Vision and Transformation is Bhante Sangharakshita’s take on the 8- fold noble path, a formulation of the Buddha’s teaching.

He likens the different aspects of the path- perfect vision, perfect action, perfect speech, perfect livelihood, perfect intention, perfect mindfulness, perfect concentration, perfect effort, to limbs, “angas” of the path, rather than progressive stages.

Vision is that first aspect, Perfect vision, where we have a glimpse of something else, another way to live our life- where the ice cream and films and shopping might still be present but are not clinged to for security and solace. Momentarily, on retreat or in moment of realisation, we are floating in the blue sky of reality- experiences flowing through us. Another image- we are a river, allowing the experiences- even our fixed sense of self, to pass through, not trying to hold back the water with our hands. This experience is wonderful- we are free, and sense a limitless potential that is more about wonder at life than achievement. But it is fleeting. The experiences have to be nurtured.

Transformation is the nurturing of this experience of vision in all aspects of our lives: action, intention, speech, effort, work, concentration, meditation. Ideas have very little power in my life if I don’t carry them through into action. I live in a ferment of ideas. Often ideas that I have been trying to action for years- an exhibition for example. Thats natural, I reflect, I can’t do everything. But I have always found it easier to live in my head, and my path has generally been a vision- heavy one, light on the other aspects. I think that this might be true for Western culture modern civilization as a whole- busier and busier, we preoccupy ourselves with ideas and forget to fulfill them. “Preoccupy” is the movement of the global consumerist market (which people have reacted to with the “occupy” movement, chaotically but heroically attempting to give some self- governance back to the people).

However, self- governance and freedom of mind only comes through transforming oneself in accordance with reality. I live as if everything were forever. I want to own experiences, fight to aggrandise other people’s views, claw at solace in small things. But it shifts- life moves, opinions are fleeting, my own and other’s goalposts move, my partner changes her expectation of me, for example. And others views and notions of happiness are  all so insubstantial anyway. I even have a changing relationship with the solid- seeming possessions of my life.  I might get a new place to live, a new mode of transport, new shoes, and there is a brief moment of joy; before long I am painting onto them the same old preoccupations. Then I want the next new thing.

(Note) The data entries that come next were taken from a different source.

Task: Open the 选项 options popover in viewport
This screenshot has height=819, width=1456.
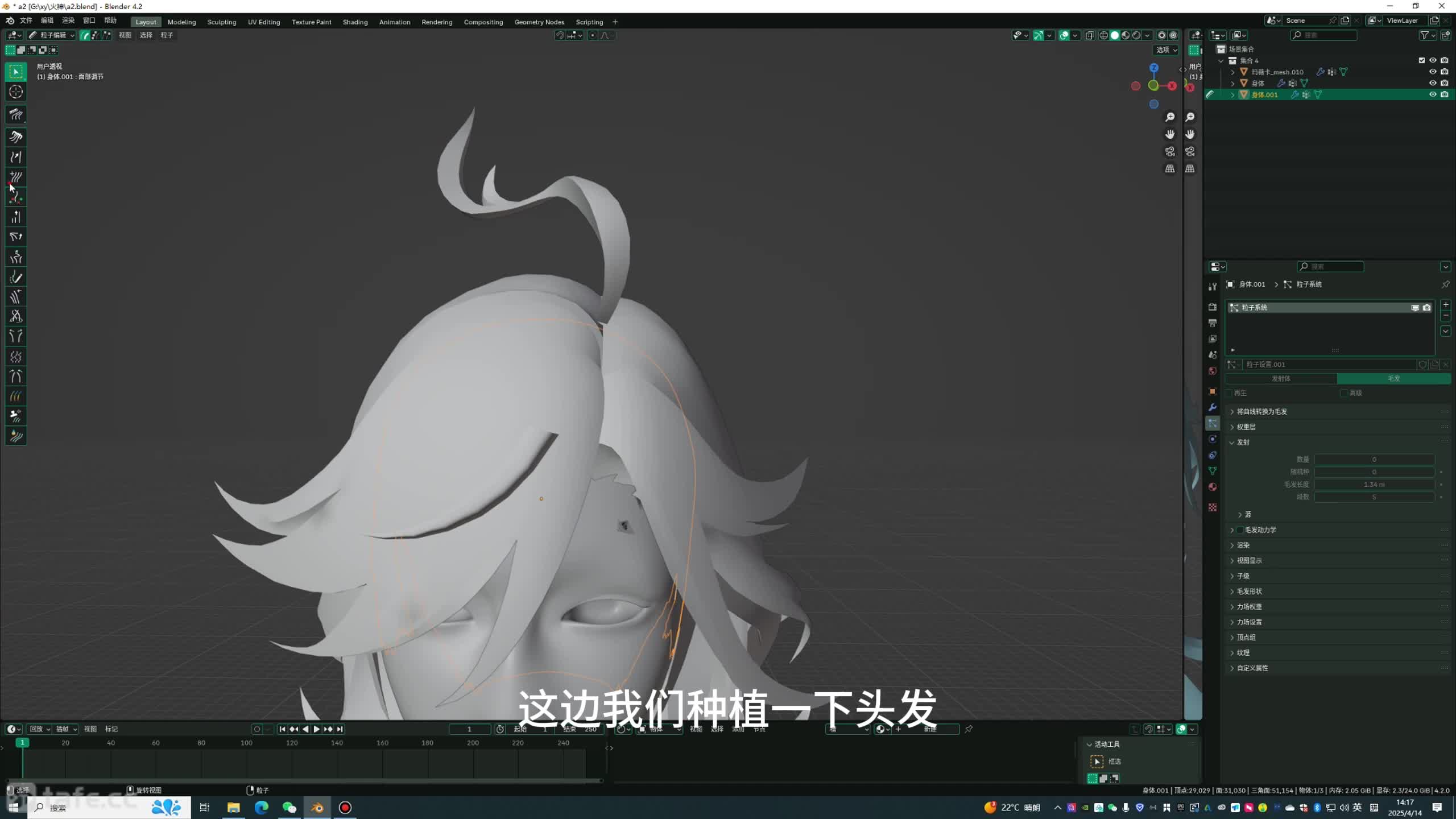Action: click(1166, 50)
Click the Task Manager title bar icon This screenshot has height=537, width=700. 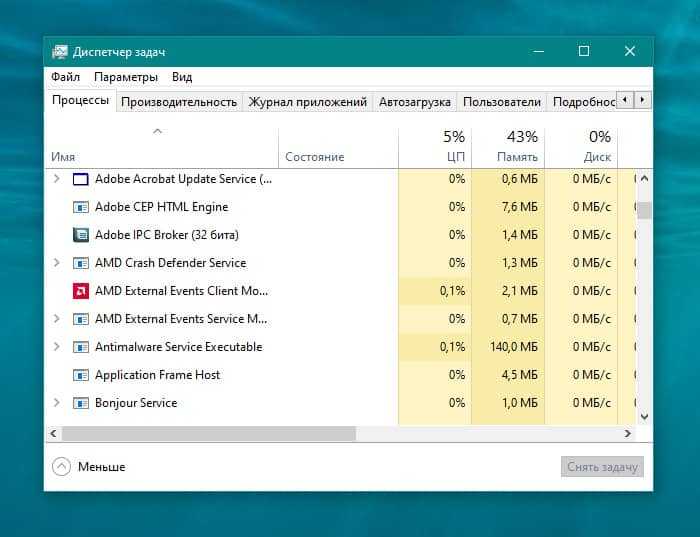60,52
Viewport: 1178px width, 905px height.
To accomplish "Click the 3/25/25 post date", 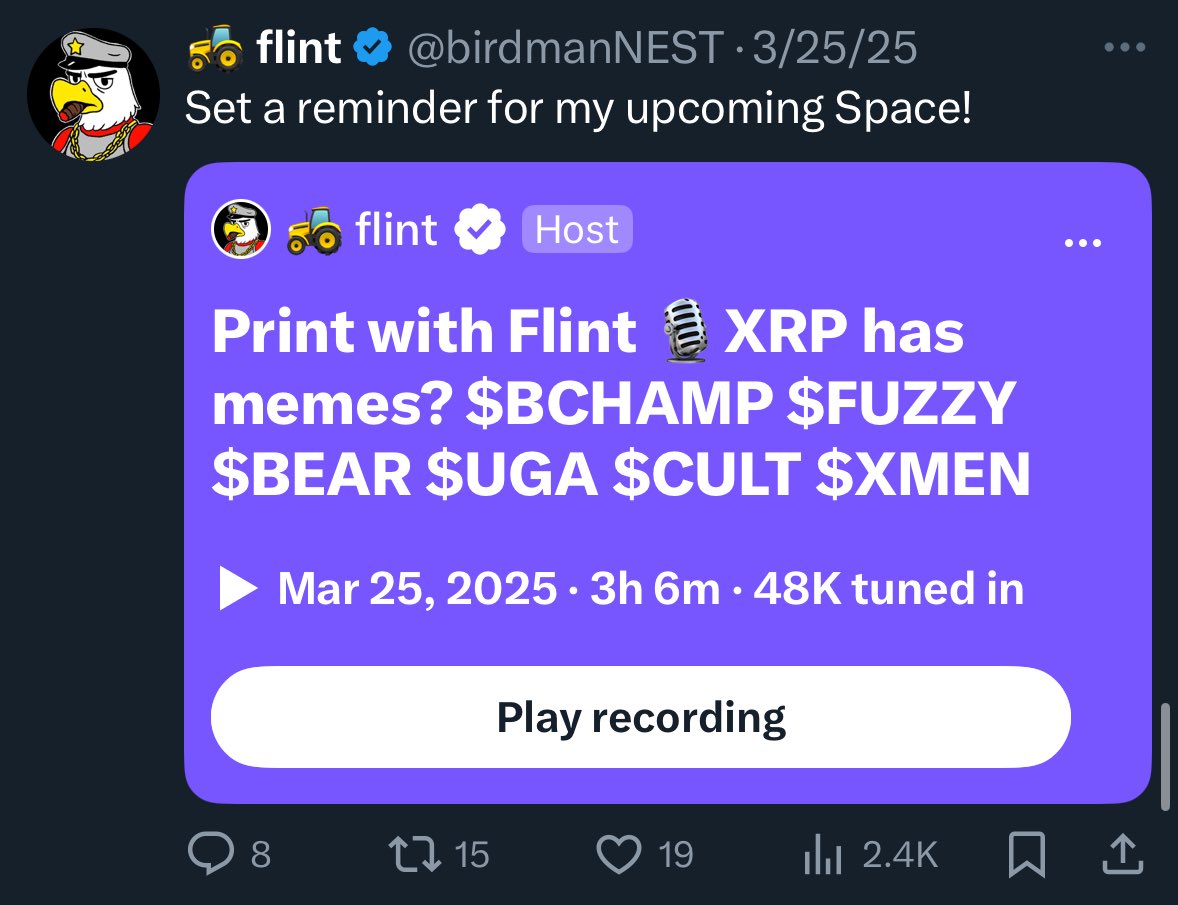I will (835, 47).
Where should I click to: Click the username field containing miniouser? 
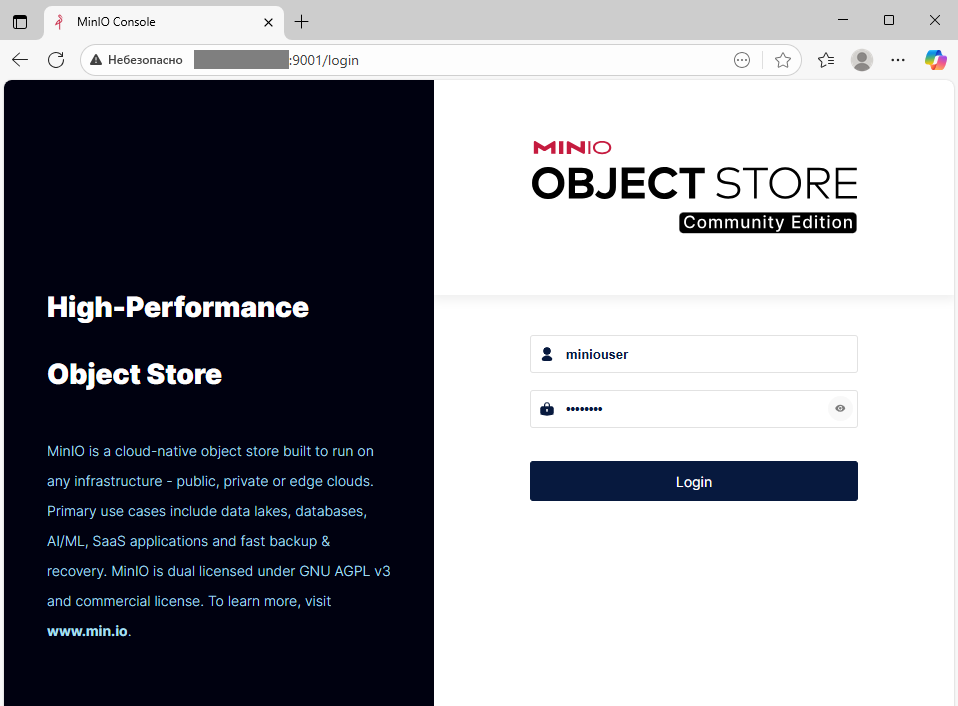700,354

So how do we start this work?- first of all, bringing that vision into our lives through meditation and reflection. Reflection isn’t just thinking but turning something over and over and waiting for a response from the core of my being. It is about the nuances between qualities, like noticing the difference between interest, enjoyment and commitment. It is about a slower, subtle and embodied form of thought- it crosses the boundary between thought and embodiment. On retreat it slows down so much that you can feel the thoughts almost emerging in your flesh- they aren’t really thoughts but knowings.  Not in a fixed way but a stillness from which emerges a thought, which is a temporary insight- return to the stillness and another insight might arise. The practice is returning to stillness, it isn’t the capturing of insights. Its like being that return to stillness, like a dolphin dipping in and out of the sea as it swims.

Its thinking that knows it is only thought- it knows its own insubstantiality… Only a thought- (depressed people ruminate.)

HANG ON, SLOW DOWN, one aspect of the truth at a time-

How does my disatisfaction impact on my practice of vision and transformation?